▶ **Texto de apoio**:
● ● ● ● ● ● ●
ESTHER SOLANO & RAFAEL ALCADIPANI
ESPECIAL PARA A FOLHA
O "Black
bloc" acontece nas ruas. Esta afirmação aparentemente elementar nos
motivou a sair de nossos cômodos ambientes universitários e ir para a rua
buscar compreender este complexo fenômeno social que tantos desafios
institucionais e tanta estupefação têm ocasionado na sociedade.
Nossa rotina de
pesquisa consiste em acompanhar muito de perto as manifestações, observar,
perguntar, conversar com pessoas que utilizam a tática "Black bloc",
policiais e membros da imprensa.
Das conversas que
tivemos e das observações que realizamos, ficou claro que para estes jovens a
violência simbólica funciona como uma forma de se expressar socialmente, um
elemento provocador, tem o intuito de captar a atenção de um Estado percebido
como totalmente ausente.
O uso da violência
simbólica também serve, na versão deles, para induzir a sociedade a refletir
sobre a necessidade de uma mudança sistêmica: "protesto pacifico não
adianta nada, só com violência que o governo enxerga nossa revolta",
"a intenção é transgredir, incomodar, deixar visibilidade, chamar para um
debate".
A ação direita se
faz contra símbolos de um sistema político-corporativo que eles reconhecem como
perverso.
Os jovens que
utilizam a tática "Black bloc" dizem usar uma violência teatral que
chama a atenção para o que eles caracterizam como o verdadeiro vandalismo. Tal
vandalismo seria uma ordem das coisas que engole o cidadão numa tirania
continua.
Exemplos de frases
que retratam isso são: "a causa do 'Black bloc' agir é o descaso público.
As pessoas estão sendo torturadas psicologicamente pelo cotidiano",
"não somos vândalos, vândalo é o Estado que deixa as pessoas horas
esperando na fila do SUS".
SUJEITOS POLÍTICOS
Estes jovens com os
quais viemos conversando em São Paulo estão na faixa etária entre 17 e 25 anos.
São de classe média
baixa, a maioria trabalha, alguns formados ou se formando em universidades
particulares, embora já dialogamos também com alguns alunos da USP.
Alguns acumulam
leituras teóricas sobre anarquismo. A maioria deles consegue formular, refletir
e dialogar fluidamente sobre a precariedade do Estado e da situação atual do
Brasil. Pensam-se como sujeitos políticos com uma mensagem de melhoria do país.
● ● ● ● ● ● ●
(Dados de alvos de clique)
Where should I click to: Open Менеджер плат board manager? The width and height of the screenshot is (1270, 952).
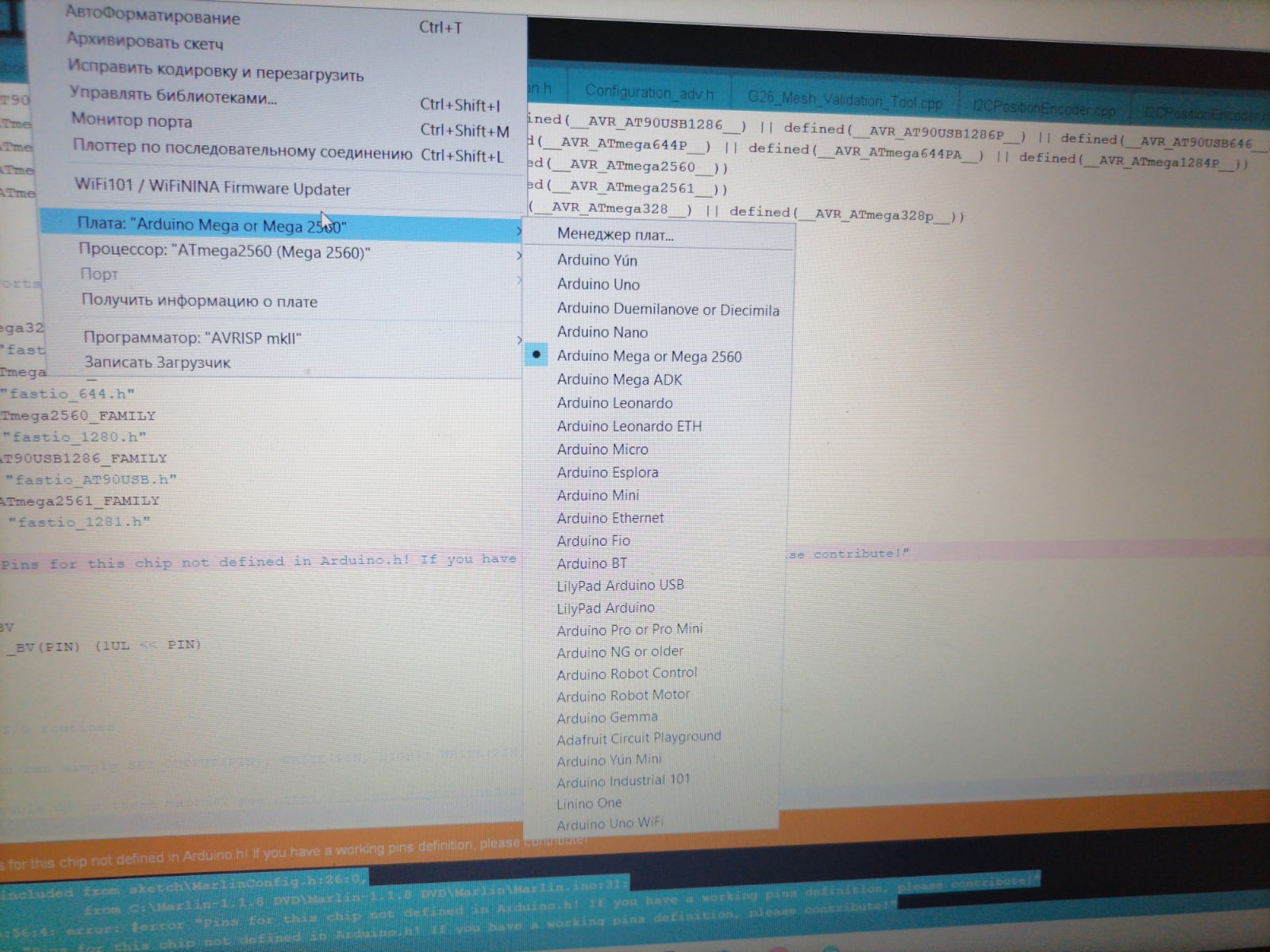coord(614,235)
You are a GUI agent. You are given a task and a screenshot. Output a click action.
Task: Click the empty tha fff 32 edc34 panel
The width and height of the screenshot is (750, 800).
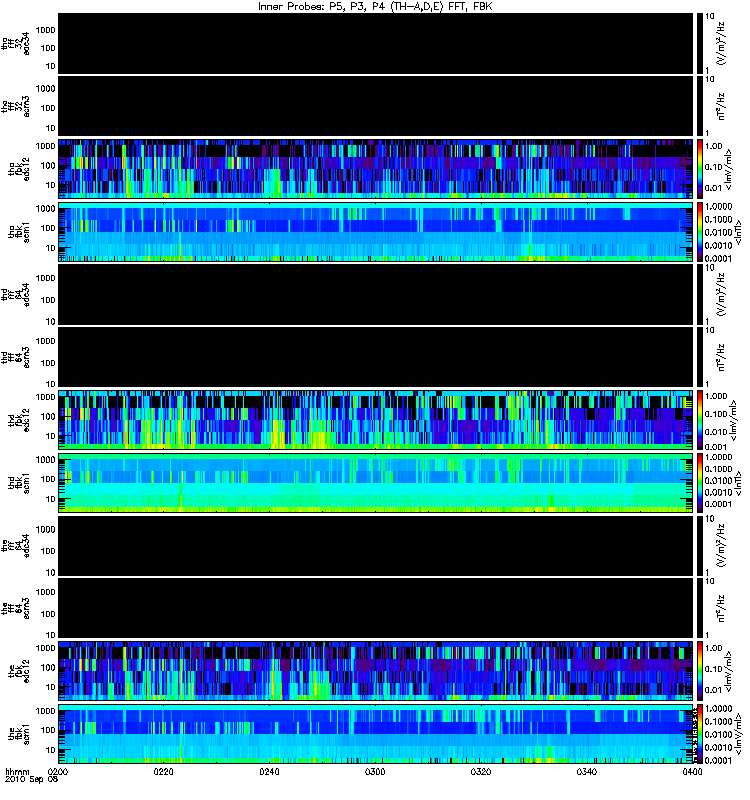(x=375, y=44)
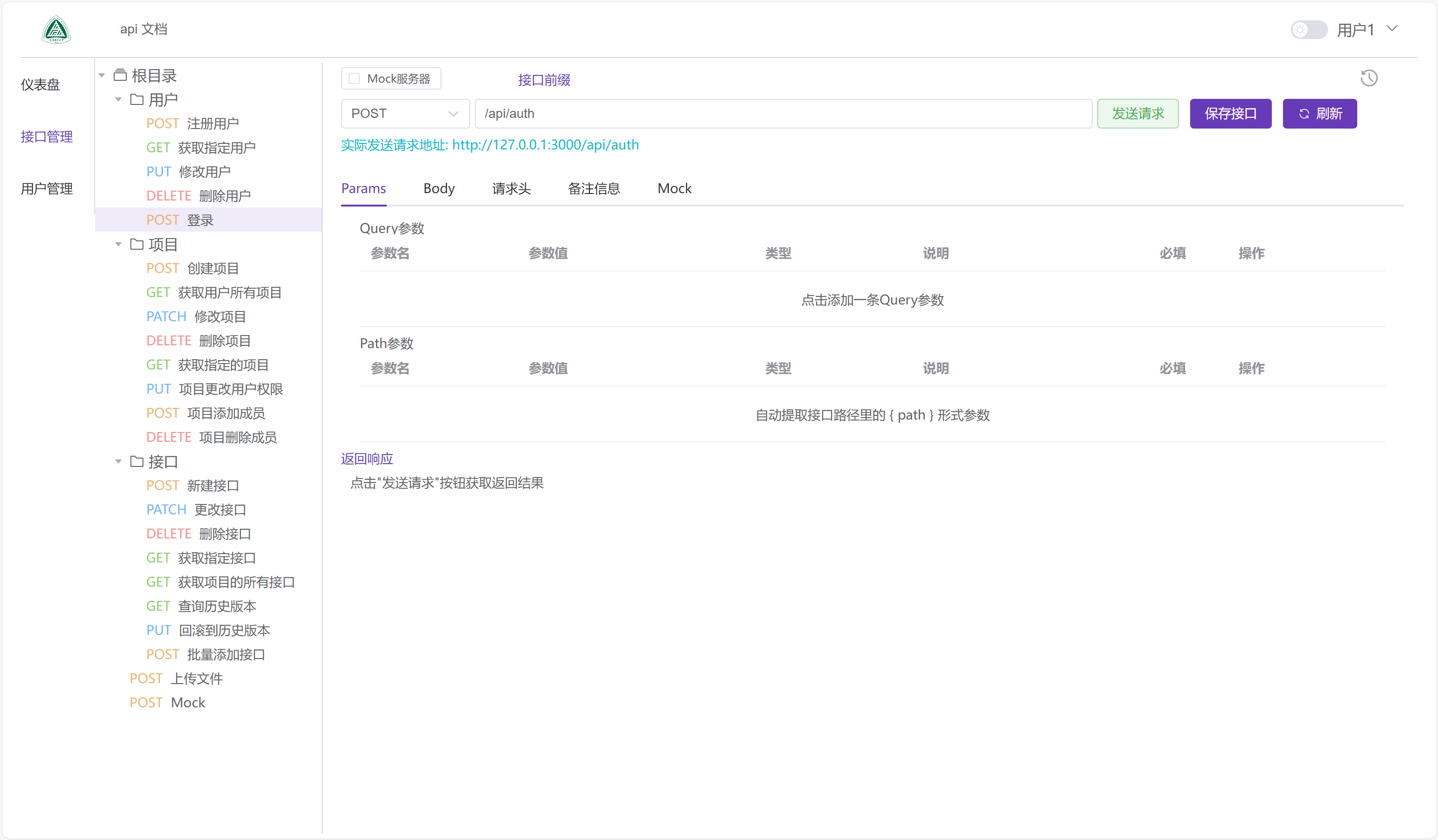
● ● ● ● ● ● ●
▶ **Tarefas**:
A. Liste as atividades que, segundo o texto sobre o "Black bloc", fazem parte da rotina de pesquisa dos autores.
B. Retorne sem nenhuma alteração as linhas dos registros que vão da linha que contém "You are a GUI" até o fim dos registros, incluindo as duas extremidades. Deixe as imagens fora da resposta.

▶ **Respostas corretas**:
A.
- Acompanhar muito de perto as manifestações
- Observar
- Perguntar
- Conversar com pessoas que utilizam a tática "Black bloc", policiais e membros da imprensa

B.
You are a GUI agent. You are given a task and a screenshot. Output a click action.
Task: Click the empty tha fff 32 edc34 panel
The width and height of the screenshot is (750, 800).
(x=375, y=44)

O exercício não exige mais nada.